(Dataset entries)
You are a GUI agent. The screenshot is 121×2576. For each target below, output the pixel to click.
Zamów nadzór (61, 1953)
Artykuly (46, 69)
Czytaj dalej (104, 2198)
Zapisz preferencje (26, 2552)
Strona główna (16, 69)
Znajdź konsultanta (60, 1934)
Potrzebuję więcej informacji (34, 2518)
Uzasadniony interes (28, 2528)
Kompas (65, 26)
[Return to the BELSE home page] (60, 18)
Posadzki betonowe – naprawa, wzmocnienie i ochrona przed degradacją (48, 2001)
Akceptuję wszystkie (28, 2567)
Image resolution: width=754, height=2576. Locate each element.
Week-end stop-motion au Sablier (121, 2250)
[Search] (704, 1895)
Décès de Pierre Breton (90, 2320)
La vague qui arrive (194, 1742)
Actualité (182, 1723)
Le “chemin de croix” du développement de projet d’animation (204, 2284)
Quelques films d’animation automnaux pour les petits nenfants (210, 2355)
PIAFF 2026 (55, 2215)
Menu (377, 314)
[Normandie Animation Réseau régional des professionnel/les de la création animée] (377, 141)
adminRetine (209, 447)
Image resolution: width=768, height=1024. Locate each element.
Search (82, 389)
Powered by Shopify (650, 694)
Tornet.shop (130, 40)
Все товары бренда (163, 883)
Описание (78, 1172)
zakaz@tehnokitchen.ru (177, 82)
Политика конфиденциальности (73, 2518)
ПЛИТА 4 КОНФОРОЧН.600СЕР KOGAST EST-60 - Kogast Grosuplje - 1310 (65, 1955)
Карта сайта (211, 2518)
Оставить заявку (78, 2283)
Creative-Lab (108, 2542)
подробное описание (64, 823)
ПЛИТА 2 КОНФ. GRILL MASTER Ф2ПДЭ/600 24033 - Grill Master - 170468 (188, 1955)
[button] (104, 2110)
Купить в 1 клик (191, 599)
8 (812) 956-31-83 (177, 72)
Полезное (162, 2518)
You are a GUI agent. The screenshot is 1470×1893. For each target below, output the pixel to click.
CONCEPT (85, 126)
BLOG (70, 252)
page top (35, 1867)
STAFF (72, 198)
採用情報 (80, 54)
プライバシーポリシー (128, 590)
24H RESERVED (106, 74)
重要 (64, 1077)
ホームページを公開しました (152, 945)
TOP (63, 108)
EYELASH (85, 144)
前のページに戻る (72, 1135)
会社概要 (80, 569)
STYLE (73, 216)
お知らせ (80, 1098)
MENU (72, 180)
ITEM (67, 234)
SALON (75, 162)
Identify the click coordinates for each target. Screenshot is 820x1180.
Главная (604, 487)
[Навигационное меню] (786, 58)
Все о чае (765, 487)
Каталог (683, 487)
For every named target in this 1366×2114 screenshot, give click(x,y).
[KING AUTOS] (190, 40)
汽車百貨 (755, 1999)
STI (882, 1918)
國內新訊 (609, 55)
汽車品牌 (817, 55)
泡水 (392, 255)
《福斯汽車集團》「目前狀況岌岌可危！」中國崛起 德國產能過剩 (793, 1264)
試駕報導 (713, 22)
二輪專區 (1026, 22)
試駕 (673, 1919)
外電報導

What to produce
Each record needs to be duplicated exactly as given.

Task output
You are a GUI agent. The screenshot is 121×2576. For each target below, output the pixel to click.
Zamów nadzór (61, 1953)
Artykuly (46, 69)
Czytaj dalej (104, 2198)
Zapisz preferencje (26, 2552)
Strona główna (16, 69)
Znajdź konsultanta (60, 1934)
Potrzebuję więcej informacji (34, 2518)
Uzasadniony interes (28, 2528)
Kompas (65, 26)
[Return to the BELSE home page] (60, 18)
Posadzki betonowe – naprawa, wzmocnienie i ochrona przed degradacją (48, 2001)
Akceptuję wszystkie (28, 2567)
Image resolution: width=754, height=2576. Locate each element.
Week-end stop-motion au Sablier (121, 2250)
[Search] (704, 1895)
Décès de Pierre Breton (90, 2320)
La vague qui arrive (194, 1742)
Actualité (182, 1723)
Le “chemin de croix” du développement de projet d’animation (204, 2284)
Quelques films d’animation automnaux pour les petits nenfants (210, 2355)
PIAFF 2026 (55, 2215)
Menu (377, 314)
[Normandie Animation Réseau régional des professionnel/les de la création animée] (377, 141)
adminRetine (209, 447)
Image resolution: width=768, height=1024. Locate each element.
Search (82, 389)
Powered by Shopify (650, 694)
Tornet.shop (130, 40)
Все товары бренда (163, 883)
Описание (78, 1172)
zakaz@tehnokitchen.ru (177, 82)
Политика конфиденциальности (73, 2518)
ПЛИТА 4 КОНФОРОЧН.600СЕР KOGAST EST-60 - Kogast Grosuplje - 1310 (65, 1955)
Карта сайта (211, 2518)
Оставить заявку (78, 2283)
Creative-Lab (108, 2542)
подробное описание (64, 823)
ПЛИТА 2 КОНФ. GRILL MASTER Ф2ПДЭ/600 24033 - Grill Master - 170468 (188, 1955)
[button] (104, 2110)
Купить в 1 клик (191, 599)
8 (812) 956-31-83 (177, 72)
Полезное (162, 2518)
You are a GUI agent. The screenshot is 1470×1893. For each target below, output the pixel to click.
CONCEPT (85, 126)
BLOG (70, 252)
page top (35, 1867)
STAFF (72, 198)
採用情報 (80, 54)
プライバシーポリシー (128, 590)
24H RESERVED (106, 74)
重要 (64, 1077)
ホームページを公開しました (152, 945)
TOP (63, 108)
EYELASH (85, 144)
前のページに戻る (72, 1135)
会社概要 (80, 569)
STYLE (73, 216)
お知らせ (80, 1098)
MENU (72, 180)
ITEM (67, 234)
SALON (75, 162)
Identify the click coordinates for each target. Screenshot is 820x1180.
Главная (604, 487)
[Навигационное меню] (786, 58)
Все о чае (765, 487)
Каталог (683, 487)
For every named target in this 1366×2114 screenshot, give click(x,y).
[KING AUTOS] (190, 40)
汽車百貨 (755, 1999)
STI (882, 1918)
國內新訊 (609, 55)
汽車品牌 (817, 55)
泡水 (392, 255)
《福斯汽車集團》「目前狀況岌岌可危！」中國崛起 德國產能過剩 (793, 1264)
試駕報導 (713, 22)
二輪專區 (1026, 22)
試駕 (673, 1919)
外電報導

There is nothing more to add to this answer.